F2: The shares are held by Skyline Venture Partners Qualified Purchaser Fund IV, L.P. John G. Freund and Yasunori Kaneko are the Managing Members of Skyline Venture Management IV, LLC, which is the general partner of Skyline Venture Partners Qualified Purchaser Fund IV, L.P., and as such Drs. Freund and Kaneko may be deemed to share voting and dispositive power with respect to all shares of Common Stock held by Skyline Venture Partners Qualified Purchaser Fund IV, L.P. Stephen Hoffman, one of the Issuer's directors, is a Managing Director of Skyline Ventures and as such may be deemed to share voting and dispositive power with respect to all shares of Common Stock held by Skyline Venture Partners Qualified Purchasers Fund IV, L.P. Each of Drs. Freund, Kaneko and Hoffman disclaims beneficial ownership of such shares.

F3: The shares reflect the automatic conversion of 312,500 shares of the Issuer's Series B Convertible Preferred Stock for 468,664 shares of the Issuer's Common Stock immediately prior to the closing of the Issuer's initial public offering.
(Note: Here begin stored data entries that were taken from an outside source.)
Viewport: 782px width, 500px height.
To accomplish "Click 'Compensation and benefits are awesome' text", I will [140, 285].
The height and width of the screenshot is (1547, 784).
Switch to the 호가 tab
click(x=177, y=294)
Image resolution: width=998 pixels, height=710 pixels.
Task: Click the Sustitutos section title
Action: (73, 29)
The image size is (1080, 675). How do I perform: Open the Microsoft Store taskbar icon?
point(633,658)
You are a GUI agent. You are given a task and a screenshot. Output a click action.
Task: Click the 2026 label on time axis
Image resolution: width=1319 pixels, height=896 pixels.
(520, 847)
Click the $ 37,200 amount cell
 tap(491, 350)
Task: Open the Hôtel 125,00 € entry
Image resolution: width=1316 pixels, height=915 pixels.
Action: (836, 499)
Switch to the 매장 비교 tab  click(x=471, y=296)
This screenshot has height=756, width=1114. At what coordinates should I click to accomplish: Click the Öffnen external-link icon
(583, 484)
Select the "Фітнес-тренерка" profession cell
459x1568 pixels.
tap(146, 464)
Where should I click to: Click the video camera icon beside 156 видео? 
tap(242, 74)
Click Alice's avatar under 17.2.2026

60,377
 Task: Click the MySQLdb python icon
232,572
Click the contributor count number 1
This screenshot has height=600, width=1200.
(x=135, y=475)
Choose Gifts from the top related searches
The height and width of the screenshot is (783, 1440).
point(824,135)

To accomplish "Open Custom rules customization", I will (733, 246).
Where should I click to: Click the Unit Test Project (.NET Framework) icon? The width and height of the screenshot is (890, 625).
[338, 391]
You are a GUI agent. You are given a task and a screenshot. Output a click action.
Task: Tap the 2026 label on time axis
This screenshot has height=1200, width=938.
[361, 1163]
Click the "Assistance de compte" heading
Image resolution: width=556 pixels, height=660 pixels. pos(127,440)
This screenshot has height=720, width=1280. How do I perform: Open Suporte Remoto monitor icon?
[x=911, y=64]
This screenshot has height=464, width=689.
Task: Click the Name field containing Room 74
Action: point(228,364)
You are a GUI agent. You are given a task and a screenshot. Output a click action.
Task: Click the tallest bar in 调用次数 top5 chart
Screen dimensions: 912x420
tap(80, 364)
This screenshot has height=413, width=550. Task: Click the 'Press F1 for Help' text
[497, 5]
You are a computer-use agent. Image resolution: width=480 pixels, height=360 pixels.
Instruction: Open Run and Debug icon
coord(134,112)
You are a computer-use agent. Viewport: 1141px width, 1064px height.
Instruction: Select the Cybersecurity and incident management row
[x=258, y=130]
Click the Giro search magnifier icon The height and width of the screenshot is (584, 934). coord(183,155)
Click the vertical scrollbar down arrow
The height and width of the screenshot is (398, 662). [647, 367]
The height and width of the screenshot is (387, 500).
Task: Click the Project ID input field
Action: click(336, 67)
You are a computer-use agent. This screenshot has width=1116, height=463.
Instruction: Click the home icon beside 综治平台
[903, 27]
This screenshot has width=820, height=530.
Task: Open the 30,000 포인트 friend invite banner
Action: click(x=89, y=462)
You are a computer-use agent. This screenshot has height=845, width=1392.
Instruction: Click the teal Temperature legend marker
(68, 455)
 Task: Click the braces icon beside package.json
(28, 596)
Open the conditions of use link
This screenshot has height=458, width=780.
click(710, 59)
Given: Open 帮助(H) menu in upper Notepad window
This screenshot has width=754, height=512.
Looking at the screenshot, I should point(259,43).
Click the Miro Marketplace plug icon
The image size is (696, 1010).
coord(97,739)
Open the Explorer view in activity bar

F4: The shares reflect the automatic conversion of shares of the Issuer's Series C Convertible Preferred Stock into Common Stock on a one-for-one basis upon the closing of the Issuer's initial public offering.

F5: Notes and accrued interest in the aggregate of $2,218,743.81 converted automatically upon the closing of the Issuer's initial public offering into shares of Common Stock at a conversion price of $4.00, which is 80.0% of the per share price of the Common Stock sold in the Issuer's initial public offering.

F6: Immediately convertible into shares of the Issuer's Common Stock.

F7: These shares have no expiration date.

F8: Notes and accrued interest in the aggregate of $2,011,560.11 converted automatically upon the closing of the Issuer's initial public offering into shares of Common Stock at a conversion price of $4.00, which is 80.0% of the per share price of the Common Stock sold in the Issuer's initial public offering.

F9: The exercise price is $3.942 per share.

F10: Immediately exercisable prior to and contingent upon the closing of the Issuer's initial public offering.

F11: Pursuant to its terms, the warrant was to be terminated at the closing of the Issuer's initial public offering. Holder elected to net exercise the warrants immediately prior to the closing of the Issuer's initial public offering. In the event the Issuer's public offering did not occur, the warrant would have terminated on September 14, 2017, unless earlier terminated in accordance with its terms, in a liquidation or change of control transaction.

F12: Pursuant to that certain Note and Warrant Transfer Agreement dated February 16, 2011, ACP IV, L.P. transferred (i) a convertible promissory note in the amount of $207,183.70 including accrued interest and (ii) an associated warrant to purchase preferred stock of the Issuer, exercisable into 12,914 shares of Series C Convertible Preferred Stock to Skyline Venture Partners Qualified Purchaser Fund IV, L.P., for a nominal consideration, contingent upon the closing of the Issuer's initial public offering.

F13: A note with the principal amount plus accrued interest of $207,183.70 converted automatically upon the closing of the Issuer's initial public offering into shares of Common Stock at a conversion price of $4.00, which is 80.0% of the per share price of the Common Stock sold in the Issuer's initial public offering.

F14: These shares represent the net exercise of a warrant to purchase Series C Convertible Preferred Stock for an acquisition of 26,511 shares of Series C Convertible Preferred Stock of the Issuer.

F15: These shares represent the net exercise of a warrant to purchase Series C Convertible Preferred Stock for an acquisition of 2,730 shares of Series C Convertible Preferred Stock of the Issuer.